Er hatte die Unterredung des Herzogs mit seinem Jugendgenossen, den er eine Reihe von Jahren aus den Augen verloren, nicht stören wollen. Auch hatte er nicht ungern die Erkennungsszene um einen Moment hinausgeschoben, den er benutzte, um sich in Jürgs gegenwärtiger Gestalt zurecht zu finden. Seit jenem hoffnungslosen Abschied in Zürich waren nur zufällige Nachrichten von Jenatsch und dessen Schicksalen in verschiedenen protestantischen Heeren an sein Ohr gelangt. Da war die Rede gegangen von häufigen Lagerduellen mit unvermutet tödlichem Ausgange für den oft höher gestellten Gegner, halsbrechenden Abenteuern und blutigen Überfällen. Auch von bewunderten Kriegstaten in ehrlicher Feldschlacht sprach das Gerücht, doch alles schwebte und schwankte in unbestimmten Umrissen. Im Laufe der Zeit hatte sich Jürgs Bild in Wasers Seele zu einer rätselhaften Traumfigur verzogen. –

So drückte er ihm denn freundschaftlich, aber etwas förmlich und verlegen die Hand und beschränkte sich darauf, angelegentlich nach seinem gegenwärtigen Befinden und jetzigen Range sich zu erkundigen. Dann bestieg er die Gondel und die beiden Offiziere standen sich auf dem Campo dei Frari allein gegenüber.

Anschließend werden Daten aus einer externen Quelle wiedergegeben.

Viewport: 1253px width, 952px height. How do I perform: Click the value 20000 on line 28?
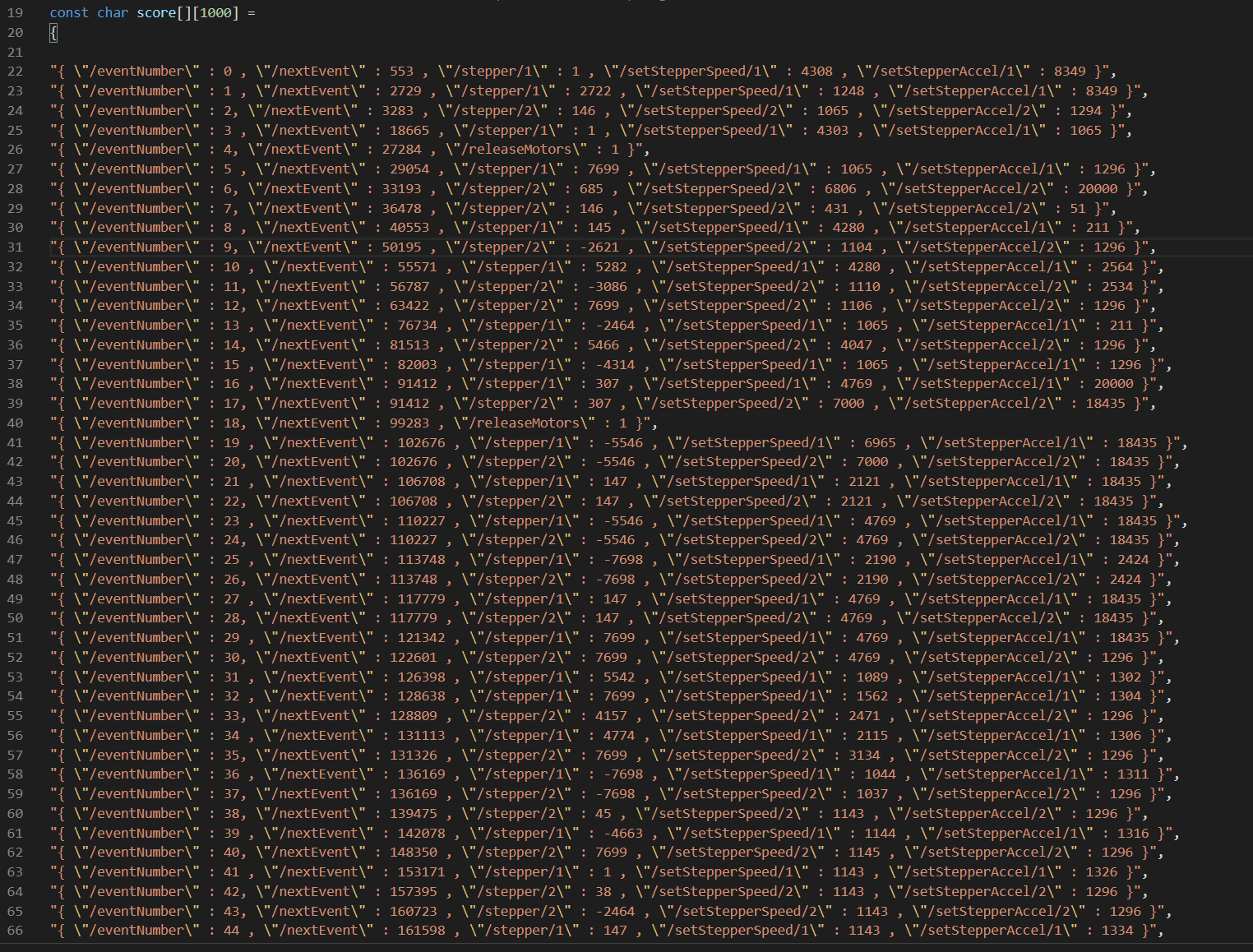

»Wenn es Euch genehm ist, Herr Hauptmann«, begann Wertmüller, »erfülle ich von meinen drei Aufträgen den mittleren zuerst und führe Euch auf dem Markusplatz in das von mir erprobte und gutgeheißene Gasthaus zu den Spiegeln. Hernach lustwandeln wir ein Stündchen in den Arkaden unter den venetianischen Schönheiten. Erfreut sich dieses Programm der Zustimmung des Herrn Kameraden?«

Der streng wissenschaftlich geschulte, ehrsüchtige Wertmüller glaubte sich die vertrauliche Anrede dem älteren, aber in regelloser Laufbahn vorgedrungenen Kriegsmanne gegenüber erlauben zu dürfen.

»Wie Ihr meint, Wertmüller«, sagte Jenatsch anscheinend mit heiterer Einwilligung, »doch schlag' ich zuerst noch eine kleine Spazierfahrt vor, – nach Murano?«

Diese laut mit fröhlicher Stimme gesprochenen Worte wurden augenblicklich von zwei Gondolieren aufgefangen, die im Vorüberfahren die beiden Offiziere auf dem Campo erblickt und an der Landungstreppe auf die glänzende Beute gelauert hatten. Schon hatten sie ihr leichtes offenes Fahrzeug von der Mauer gelöst und die Ruder ergriffen.

Der Hauptmann sprang rasch in die Gondel und Wertmüller folgte.